Barbara Byrd-Bennett, 66, will plead guilty to 15 counts of mail fraud and five counts of wire fraud, said Zachary T. Fardon, U.S. attorney for the Northern District of Illinois.
Byrd-Bennett's attorney, Michael Scudder, said his client would do so "as part of accepting full responsibility for her conduct."
Scudder said Byrd-Bennett will continue to cooperate with prosecutors and will testify if needed.
Byrd-Bennett is accused of helping SUPES Entities win contracts to train school administrators or consult in the school system. She was promised a 10% kickback from each contract that would be paid on the first day after she left her job as CEO of the school system and rejoined SUPES, an indictment alleges.
"Graft and corruption is never a good thing, but it is particularly troubling when it impacts our schools, our kids," Fardon said.
Byrd-Bennett also received bribes such as an airplane ticket, meals and seats at basketball and baseball games, according to the indictment. Prosecutors said one co-conspirator also promised jobs for her friends in exchange for contracts.
Two former owners of the SUPES Entities' subsidiaries that prosecutors say were involved in the conspiracy were also indicted, Fardon announced. Byrd-Bennett worked briefly for the companies -- SUPES Academy and Synesi Associates -- before she was hired by the school system in May 2012. She became CEO later that year.
The conspiracy started shortly after she got the top job, prosecutors said.

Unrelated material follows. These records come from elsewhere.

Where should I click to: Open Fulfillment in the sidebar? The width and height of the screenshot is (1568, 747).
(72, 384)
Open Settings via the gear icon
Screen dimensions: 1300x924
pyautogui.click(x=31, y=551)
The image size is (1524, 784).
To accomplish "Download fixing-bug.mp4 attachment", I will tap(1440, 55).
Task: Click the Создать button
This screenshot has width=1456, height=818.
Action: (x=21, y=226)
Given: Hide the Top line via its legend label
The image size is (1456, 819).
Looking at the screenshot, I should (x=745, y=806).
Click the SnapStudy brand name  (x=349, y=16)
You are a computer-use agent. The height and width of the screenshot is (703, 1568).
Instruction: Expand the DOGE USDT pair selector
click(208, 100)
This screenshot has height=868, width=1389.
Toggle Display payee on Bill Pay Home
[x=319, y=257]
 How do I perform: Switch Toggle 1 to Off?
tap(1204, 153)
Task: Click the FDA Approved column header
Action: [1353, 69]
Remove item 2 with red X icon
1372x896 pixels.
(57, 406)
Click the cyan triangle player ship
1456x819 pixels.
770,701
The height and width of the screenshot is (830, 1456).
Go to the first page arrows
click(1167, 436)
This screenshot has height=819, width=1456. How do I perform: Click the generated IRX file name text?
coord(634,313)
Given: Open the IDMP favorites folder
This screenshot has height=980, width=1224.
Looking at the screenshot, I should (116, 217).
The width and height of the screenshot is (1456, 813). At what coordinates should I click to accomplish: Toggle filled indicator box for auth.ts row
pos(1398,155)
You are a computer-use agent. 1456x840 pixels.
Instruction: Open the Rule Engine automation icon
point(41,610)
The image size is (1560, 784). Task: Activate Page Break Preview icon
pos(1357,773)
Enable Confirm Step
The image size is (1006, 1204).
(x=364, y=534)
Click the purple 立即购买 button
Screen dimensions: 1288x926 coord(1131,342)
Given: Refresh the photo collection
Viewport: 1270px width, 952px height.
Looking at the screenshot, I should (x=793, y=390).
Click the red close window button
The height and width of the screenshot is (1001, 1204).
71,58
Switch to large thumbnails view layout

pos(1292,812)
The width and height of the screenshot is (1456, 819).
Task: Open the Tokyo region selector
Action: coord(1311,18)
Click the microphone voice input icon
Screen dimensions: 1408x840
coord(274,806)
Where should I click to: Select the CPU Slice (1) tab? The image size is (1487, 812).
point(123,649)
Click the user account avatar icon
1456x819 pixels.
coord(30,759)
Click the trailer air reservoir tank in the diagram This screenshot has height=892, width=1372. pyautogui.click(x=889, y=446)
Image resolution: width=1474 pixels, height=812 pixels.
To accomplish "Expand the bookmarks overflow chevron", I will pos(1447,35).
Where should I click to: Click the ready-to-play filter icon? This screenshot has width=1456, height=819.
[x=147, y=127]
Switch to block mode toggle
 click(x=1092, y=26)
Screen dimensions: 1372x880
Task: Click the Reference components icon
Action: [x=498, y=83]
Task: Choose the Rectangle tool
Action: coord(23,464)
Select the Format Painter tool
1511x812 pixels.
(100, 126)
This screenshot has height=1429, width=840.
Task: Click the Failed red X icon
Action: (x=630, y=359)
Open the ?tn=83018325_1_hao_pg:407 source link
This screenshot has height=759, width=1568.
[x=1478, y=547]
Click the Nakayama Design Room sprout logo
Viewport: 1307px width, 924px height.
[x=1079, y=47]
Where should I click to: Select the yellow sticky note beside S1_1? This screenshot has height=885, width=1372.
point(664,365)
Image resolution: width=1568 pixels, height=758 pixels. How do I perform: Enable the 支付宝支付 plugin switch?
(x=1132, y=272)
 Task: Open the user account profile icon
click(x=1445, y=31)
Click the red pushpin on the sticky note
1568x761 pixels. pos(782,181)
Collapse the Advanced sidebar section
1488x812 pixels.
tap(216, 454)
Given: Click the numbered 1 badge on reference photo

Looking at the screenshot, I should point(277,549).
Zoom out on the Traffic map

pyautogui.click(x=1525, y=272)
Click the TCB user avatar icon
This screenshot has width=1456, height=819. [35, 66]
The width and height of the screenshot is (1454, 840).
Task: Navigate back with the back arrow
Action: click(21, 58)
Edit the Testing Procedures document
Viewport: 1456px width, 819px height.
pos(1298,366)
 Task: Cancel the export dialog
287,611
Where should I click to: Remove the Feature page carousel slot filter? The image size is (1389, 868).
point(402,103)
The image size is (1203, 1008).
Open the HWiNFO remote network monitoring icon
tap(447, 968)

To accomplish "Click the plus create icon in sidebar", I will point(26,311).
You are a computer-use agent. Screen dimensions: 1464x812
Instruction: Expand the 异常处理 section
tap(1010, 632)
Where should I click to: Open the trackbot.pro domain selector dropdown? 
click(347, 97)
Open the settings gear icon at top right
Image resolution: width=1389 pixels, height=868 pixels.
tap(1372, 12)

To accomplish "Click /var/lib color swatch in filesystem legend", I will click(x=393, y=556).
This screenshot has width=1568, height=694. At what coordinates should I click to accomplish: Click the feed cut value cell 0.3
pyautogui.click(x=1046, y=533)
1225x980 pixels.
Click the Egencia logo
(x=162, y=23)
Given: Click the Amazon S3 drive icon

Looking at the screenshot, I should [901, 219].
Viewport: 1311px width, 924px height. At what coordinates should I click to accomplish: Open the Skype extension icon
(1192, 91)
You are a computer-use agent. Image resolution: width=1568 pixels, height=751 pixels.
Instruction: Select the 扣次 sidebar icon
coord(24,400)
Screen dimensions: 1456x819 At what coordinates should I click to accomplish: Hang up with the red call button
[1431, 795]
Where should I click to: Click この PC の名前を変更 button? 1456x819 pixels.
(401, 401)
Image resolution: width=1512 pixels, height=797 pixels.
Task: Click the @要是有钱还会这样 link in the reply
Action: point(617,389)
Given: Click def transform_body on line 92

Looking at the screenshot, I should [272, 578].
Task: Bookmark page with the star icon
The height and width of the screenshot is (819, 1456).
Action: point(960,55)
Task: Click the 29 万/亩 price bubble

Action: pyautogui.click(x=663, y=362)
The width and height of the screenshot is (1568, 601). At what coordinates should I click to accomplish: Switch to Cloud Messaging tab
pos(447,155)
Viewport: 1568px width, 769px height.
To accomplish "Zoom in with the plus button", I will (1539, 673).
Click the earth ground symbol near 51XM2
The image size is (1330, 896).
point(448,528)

An email from December 2012 informed Byrd-Bennett that her payment would come in the form of a signing bonus from SUPES.
"If you only join for the day, you will be the highest paid person on the planet for that day," she was told, according to the indictment.
The money was being held in two accounts set up in the names of two of her relatives, the SUPES executives told her. As a result of one contract, there was supposed to be $127,000 in each account.
Her arraignment has not been scheduled. The maximum penalty for one count of mail or wire fraud is 20 years in prison, restitution and a fine.
Byrd-Bennett resigned in May, a month after the school system acknowledged that officials had been served federal grand jury subpoenas, The Chicago Tribune reported.